Sure, there are moments where she deviates substantially from the underlying melody, but again it’s so well paced. The first significant alteration only arises in the middle of verse two (“go” at 0:51), and it’s only when we hit verse three, more than halfway into the song, that she starts gradually tweaking more notes out of line, culminating in the gold-plated diva moment of “yes, it shows” at 2:06 — exactly the kind of fireworks, in fact, that lesser mortals sprinkle all over their songs willy-nilly. I also think the fact that she keeps “live” in the first two choruses (1:11 and 1:27) completely unadorned serves as a great point of contrast, and makes the slow downward swoop at the note’s tail so much more dramatic.

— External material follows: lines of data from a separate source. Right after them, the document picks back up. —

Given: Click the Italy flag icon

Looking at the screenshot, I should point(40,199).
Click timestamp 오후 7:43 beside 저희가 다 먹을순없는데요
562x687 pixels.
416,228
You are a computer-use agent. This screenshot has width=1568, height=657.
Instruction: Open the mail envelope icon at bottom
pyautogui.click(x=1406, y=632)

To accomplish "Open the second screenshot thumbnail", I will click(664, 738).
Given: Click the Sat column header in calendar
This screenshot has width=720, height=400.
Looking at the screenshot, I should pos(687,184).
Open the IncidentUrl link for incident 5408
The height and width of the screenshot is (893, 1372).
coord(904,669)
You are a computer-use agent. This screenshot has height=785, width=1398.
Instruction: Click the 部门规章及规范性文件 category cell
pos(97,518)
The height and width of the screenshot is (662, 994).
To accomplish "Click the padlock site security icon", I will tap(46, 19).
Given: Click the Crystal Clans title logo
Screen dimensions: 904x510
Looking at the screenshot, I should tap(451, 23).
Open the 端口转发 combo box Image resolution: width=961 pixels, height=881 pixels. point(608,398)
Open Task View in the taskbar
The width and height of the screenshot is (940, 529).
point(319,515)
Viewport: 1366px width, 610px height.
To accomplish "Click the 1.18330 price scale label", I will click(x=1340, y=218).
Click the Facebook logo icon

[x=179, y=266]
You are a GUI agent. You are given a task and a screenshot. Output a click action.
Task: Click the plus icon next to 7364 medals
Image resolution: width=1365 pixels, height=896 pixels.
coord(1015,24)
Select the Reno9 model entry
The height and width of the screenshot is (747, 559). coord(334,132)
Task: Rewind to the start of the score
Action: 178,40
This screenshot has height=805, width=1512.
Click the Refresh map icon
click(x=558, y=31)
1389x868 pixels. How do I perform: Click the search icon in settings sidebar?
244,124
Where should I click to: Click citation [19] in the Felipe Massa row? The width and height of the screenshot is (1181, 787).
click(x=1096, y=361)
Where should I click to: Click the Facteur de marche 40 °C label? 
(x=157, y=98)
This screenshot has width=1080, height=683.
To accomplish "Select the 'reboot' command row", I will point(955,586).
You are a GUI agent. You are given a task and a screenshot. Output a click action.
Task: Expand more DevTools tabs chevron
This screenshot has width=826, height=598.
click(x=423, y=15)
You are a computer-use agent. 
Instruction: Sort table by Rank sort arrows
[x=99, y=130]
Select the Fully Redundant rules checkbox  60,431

Another thing I find very interesting is the way all the verses have such extraordinarily long phrases. I’d hazard a guess that most people would expect any singer to put a breath somewhere during “Well I can’t forget this evening, or your face as you were leaving, but I guess that’s just the way the story goes” — but, remarkably, Carey doesn’t take one! Whether it was performed that way, or is a trick of the comping, I think it very effective in maintaining the musical momentum of such a downtempo production, given how much focus is given to the lead vocal. It’s testament to the quality of Carey’s performance in general that the backing can afford to be so simple — and also a credit to the producers that they didn’t detract from the power of the vocal by gilding the lily in arrangement terms.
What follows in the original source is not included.